I doubt any of the companies are willing partners in PRISM - it's terribly bad for business, as Americans are only 4% of humans and being forced on threat of personal imprisonment to spy for the American government is not a really wise customer acquisition strategy.
It is really quite likely that the access to Apple and Google and other large providers' systems is done at an operations level, without knowledge of their management and providing for complete plausible deniability. How many network admins and ops people at Apple have physical access to the machines where keys are generated, stored, and used?
The #1 realtime end-to-end encrypted messaging service on the planet (where the software development and cyphertext transmission are both physically present inside the legal jurisdiction of the US) would be your first choice, no?

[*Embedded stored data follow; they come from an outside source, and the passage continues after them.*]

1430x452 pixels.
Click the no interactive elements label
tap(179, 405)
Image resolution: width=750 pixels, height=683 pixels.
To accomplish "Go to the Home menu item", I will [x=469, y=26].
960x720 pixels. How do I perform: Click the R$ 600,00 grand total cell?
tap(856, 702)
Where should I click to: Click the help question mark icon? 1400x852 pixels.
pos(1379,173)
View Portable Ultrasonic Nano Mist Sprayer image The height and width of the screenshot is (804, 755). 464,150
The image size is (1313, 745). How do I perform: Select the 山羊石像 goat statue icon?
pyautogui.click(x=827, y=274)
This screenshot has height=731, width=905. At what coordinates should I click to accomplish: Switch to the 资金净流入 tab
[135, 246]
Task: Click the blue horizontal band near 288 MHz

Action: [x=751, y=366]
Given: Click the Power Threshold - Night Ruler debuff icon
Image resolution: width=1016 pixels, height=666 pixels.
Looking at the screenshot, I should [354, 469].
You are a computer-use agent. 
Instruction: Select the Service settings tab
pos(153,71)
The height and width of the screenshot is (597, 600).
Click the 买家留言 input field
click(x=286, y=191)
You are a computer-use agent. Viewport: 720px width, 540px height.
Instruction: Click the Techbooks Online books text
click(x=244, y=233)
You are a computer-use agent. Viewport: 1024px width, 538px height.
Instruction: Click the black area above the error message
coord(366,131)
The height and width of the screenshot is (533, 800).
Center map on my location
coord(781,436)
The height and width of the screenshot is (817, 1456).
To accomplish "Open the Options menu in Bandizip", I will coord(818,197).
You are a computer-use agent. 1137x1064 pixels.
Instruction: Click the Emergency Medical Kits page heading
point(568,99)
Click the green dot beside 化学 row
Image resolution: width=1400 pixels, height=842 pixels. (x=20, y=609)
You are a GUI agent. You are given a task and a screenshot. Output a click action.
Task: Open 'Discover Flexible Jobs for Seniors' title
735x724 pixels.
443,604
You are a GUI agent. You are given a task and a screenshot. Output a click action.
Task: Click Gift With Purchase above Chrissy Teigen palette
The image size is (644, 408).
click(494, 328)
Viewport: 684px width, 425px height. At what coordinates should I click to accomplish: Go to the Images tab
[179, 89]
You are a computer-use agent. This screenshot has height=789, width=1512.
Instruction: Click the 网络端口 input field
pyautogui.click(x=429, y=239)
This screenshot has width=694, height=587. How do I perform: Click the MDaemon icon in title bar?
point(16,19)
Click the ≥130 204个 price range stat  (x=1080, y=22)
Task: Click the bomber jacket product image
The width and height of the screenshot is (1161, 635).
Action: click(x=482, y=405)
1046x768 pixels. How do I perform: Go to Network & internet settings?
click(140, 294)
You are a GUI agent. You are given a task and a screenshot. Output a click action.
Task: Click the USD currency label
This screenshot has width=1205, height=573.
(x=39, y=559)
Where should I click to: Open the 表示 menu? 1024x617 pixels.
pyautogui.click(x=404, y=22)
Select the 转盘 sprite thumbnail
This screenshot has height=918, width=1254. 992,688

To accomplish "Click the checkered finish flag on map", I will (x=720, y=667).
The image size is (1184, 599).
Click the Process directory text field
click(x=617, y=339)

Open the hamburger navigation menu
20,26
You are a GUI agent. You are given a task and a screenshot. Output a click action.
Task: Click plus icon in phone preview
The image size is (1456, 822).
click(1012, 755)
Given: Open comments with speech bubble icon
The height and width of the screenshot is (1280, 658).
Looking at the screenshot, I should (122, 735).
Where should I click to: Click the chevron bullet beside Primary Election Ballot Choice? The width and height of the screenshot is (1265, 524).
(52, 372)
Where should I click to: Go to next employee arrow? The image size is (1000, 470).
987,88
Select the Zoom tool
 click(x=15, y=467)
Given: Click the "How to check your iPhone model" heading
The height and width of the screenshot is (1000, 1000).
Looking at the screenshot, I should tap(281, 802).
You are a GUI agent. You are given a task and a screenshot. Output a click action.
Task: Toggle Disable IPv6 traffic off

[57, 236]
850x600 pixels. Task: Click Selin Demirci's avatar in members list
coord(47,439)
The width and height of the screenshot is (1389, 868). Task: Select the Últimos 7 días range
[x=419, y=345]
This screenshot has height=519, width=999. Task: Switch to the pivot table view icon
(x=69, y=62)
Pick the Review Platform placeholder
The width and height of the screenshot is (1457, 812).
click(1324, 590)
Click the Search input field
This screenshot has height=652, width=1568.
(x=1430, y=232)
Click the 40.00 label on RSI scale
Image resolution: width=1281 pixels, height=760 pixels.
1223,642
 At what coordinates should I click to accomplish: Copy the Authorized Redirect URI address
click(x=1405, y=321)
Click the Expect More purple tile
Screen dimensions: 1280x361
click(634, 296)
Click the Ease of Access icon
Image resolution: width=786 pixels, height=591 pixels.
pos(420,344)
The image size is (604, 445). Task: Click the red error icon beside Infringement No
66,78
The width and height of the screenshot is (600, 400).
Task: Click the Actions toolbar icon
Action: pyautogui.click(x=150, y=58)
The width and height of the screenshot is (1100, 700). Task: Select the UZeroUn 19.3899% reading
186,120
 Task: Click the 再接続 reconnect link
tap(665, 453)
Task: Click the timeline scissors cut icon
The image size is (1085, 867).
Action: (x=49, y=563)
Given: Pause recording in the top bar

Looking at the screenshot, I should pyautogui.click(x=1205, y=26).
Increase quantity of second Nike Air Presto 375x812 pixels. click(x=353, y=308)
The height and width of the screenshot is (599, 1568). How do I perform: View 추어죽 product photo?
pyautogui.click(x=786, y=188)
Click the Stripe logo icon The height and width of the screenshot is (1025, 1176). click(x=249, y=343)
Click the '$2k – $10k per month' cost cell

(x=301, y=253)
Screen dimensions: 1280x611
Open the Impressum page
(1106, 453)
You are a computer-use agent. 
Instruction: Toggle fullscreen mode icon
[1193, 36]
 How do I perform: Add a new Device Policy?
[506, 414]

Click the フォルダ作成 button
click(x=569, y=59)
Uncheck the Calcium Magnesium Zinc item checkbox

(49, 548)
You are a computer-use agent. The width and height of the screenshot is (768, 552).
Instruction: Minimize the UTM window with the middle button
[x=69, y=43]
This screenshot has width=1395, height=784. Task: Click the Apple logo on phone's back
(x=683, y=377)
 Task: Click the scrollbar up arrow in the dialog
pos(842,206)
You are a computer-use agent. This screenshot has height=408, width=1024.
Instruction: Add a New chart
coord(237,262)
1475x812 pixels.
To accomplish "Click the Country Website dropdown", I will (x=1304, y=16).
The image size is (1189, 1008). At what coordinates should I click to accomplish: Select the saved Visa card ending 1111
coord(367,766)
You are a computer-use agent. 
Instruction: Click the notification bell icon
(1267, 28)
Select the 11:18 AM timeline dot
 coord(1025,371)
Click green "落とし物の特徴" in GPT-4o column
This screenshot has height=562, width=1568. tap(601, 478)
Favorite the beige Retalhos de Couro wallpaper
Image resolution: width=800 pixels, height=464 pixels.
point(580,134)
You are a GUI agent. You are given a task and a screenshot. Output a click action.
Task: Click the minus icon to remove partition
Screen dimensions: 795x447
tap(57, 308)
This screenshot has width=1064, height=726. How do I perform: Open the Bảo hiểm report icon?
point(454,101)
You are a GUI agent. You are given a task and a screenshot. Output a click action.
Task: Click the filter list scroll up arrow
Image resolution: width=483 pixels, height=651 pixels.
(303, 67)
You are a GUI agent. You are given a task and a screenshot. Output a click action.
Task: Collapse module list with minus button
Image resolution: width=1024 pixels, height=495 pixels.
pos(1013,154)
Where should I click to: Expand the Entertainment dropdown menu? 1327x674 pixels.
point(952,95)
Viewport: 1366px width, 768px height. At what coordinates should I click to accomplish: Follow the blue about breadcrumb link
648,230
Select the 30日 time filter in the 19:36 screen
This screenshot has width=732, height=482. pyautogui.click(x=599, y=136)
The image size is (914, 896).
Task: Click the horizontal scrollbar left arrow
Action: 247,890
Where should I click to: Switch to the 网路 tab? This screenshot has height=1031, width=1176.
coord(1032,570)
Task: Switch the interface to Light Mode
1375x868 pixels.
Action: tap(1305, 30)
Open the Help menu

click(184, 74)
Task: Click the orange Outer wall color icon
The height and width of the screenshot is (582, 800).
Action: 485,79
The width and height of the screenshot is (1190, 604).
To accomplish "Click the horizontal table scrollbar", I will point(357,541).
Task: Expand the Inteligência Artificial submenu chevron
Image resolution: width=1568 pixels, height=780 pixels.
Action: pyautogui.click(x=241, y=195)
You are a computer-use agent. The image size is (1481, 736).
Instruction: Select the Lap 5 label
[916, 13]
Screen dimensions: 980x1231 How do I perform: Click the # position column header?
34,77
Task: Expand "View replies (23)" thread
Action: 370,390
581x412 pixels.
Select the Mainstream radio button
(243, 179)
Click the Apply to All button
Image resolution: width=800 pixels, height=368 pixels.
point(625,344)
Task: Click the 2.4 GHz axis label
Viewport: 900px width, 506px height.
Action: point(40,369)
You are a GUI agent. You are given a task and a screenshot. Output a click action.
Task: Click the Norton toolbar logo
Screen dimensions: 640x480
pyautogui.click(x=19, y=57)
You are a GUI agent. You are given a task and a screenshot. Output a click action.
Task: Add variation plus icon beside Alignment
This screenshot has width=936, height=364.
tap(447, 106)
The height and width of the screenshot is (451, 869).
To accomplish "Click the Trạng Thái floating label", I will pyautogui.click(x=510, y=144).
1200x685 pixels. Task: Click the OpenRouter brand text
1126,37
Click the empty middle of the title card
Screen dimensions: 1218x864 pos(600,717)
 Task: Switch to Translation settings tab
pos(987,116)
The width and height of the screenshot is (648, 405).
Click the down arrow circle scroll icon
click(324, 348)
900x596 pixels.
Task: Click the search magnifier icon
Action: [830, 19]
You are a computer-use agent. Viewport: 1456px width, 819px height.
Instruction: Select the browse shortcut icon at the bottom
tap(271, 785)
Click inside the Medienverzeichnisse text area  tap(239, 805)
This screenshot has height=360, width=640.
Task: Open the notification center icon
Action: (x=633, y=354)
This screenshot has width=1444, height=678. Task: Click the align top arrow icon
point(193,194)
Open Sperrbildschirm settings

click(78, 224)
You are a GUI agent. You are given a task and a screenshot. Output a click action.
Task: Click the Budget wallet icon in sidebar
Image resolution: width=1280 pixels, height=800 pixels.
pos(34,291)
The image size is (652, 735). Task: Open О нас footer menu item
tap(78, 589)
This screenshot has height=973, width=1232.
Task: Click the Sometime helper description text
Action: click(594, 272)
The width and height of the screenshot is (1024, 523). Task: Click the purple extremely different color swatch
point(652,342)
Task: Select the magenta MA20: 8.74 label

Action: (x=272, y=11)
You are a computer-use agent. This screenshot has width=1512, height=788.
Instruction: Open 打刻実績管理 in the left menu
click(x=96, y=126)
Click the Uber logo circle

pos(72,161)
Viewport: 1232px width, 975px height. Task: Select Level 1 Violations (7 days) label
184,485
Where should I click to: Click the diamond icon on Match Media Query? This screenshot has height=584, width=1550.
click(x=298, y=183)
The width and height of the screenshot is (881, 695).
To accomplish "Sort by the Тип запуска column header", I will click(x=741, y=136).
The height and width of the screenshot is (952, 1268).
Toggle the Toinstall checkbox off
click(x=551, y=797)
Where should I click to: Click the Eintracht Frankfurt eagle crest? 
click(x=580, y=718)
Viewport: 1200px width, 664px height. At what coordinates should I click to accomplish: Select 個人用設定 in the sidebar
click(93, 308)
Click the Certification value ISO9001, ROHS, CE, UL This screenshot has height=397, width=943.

I doubt any of the companies are willing partners in PRISM
AFAICT that was xenadu02's point - that data from Apple et al are being collect by PRISM, but Apple is not a "partner" in the sense that "partner" implies cooperation. If intelligence agencies have to steer clear of management, that's not a partnership, that's espionage.
Nope. PRISM has do to with "direct access" to Apple's servers. This is according to NSA's own documents, and Apple may either be aware and forced by law to lie (Yahoo-style [0]) or unaware of this (i.e. they got hacked by NSA). Nothing to do with SSL being broken, especially as iCloud didn't run on Apple software but on Azure and AWS back then[1], and therefore iCloud wasn't itself vulnerable to goto fail.
"Direct access" came from a Washington Post story and it has since been walked back. PRISM is a program operated by the FBI, through which they make FISA court requests of data companies (like Apple) and then share the results with the NSA.